I smiled. "I'm one myself."
"Is that right?"
"Southeastern Pomo—Elem. Not quite pureblood. One of my ancestors got seduced by a white man, but they still let me sit on the tribal council. My name is Audrey Sixkiller, by the way."
He didn't react to the name, as some whites do. Or make any attempt to come forward and shake hands; his were tucked into the pockets of his windbreaker. He just nodded.
"Aren't you cold, dressed like that?" I asked him.
"Forgot to bring my coat. It's back at the resort."
"Which one are you staying at?"
"Lakeside."
"Oh. Harry Richmond's place."
"Sounds like you don't much care for it. Or him."

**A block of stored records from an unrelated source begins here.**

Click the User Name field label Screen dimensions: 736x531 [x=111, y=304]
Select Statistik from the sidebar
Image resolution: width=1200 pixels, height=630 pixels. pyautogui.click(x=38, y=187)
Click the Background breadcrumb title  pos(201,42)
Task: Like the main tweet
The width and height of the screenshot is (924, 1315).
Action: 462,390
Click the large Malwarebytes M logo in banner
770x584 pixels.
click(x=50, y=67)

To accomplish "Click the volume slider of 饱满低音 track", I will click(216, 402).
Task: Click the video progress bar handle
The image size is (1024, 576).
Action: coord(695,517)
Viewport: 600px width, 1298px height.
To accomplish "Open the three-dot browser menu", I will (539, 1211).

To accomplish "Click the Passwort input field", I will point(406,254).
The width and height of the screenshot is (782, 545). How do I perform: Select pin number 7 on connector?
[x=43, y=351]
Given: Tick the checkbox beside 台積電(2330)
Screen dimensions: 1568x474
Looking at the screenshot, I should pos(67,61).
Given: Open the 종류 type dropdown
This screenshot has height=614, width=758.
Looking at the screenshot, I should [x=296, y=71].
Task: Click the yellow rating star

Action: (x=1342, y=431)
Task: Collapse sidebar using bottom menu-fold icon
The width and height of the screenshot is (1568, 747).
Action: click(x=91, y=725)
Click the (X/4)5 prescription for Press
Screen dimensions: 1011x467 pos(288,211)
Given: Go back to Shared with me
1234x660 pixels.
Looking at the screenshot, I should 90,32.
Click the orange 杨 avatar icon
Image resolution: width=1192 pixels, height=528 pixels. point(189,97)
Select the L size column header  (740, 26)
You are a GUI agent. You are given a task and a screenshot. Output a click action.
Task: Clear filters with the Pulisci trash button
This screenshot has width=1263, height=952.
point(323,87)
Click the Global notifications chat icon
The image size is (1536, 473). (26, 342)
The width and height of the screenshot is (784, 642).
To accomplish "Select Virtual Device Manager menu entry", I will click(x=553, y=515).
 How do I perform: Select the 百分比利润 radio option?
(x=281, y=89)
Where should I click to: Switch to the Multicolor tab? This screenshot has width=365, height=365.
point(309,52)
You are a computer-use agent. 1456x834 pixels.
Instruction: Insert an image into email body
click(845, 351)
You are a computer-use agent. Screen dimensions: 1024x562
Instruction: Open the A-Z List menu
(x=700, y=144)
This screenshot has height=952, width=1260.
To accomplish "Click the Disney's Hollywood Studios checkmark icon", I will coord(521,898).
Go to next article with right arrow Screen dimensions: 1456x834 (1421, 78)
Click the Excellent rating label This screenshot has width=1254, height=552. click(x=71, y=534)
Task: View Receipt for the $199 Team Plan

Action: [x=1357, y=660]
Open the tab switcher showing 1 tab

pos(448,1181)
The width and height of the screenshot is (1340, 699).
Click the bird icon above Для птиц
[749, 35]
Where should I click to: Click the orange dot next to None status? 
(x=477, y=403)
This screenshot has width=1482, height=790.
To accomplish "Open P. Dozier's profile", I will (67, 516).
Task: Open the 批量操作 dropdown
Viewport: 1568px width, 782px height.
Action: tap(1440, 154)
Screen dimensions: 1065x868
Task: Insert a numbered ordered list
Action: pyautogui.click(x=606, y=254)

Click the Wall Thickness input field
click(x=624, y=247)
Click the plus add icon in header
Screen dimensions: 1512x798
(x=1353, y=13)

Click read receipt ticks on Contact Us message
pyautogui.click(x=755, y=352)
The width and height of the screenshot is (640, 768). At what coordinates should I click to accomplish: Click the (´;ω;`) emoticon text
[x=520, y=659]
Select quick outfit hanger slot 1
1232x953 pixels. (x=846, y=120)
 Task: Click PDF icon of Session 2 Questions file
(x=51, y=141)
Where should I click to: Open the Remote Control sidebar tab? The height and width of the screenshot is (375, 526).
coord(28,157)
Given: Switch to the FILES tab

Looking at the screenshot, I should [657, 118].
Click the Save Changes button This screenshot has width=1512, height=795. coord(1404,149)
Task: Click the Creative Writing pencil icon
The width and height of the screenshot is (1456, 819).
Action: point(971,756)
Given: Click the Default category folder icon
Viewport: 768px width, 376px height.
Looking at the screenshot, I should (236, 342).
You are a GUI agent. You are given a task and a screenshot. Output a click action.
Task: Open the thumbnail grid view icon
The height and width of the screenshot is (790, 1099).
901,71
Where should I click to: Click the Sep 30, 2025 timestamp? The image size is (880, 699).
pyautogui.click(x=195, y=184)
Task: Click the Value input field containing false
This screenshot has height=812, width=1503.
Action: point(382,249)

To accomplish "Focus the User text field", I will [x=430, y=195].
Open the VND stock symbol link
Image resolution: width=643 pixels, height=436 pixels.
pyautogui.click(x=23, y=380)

Harry Richmond was neither a friend to Indians nor completely honest. But I don't believe in carrying tales, to people I know much less to strangers. "It's as comfortable as any on this end of the lake," I said. "Too bad fishing season is over. Barrelhouse Slough up that way is full of catfish. If you like catfish."
"Cooked on a plate by somebody else," he said. "I'm not a fisherman."
The wind gusted again. "Well, I'd better get my shopping done. The later it gets, the colder it'll be on the lake."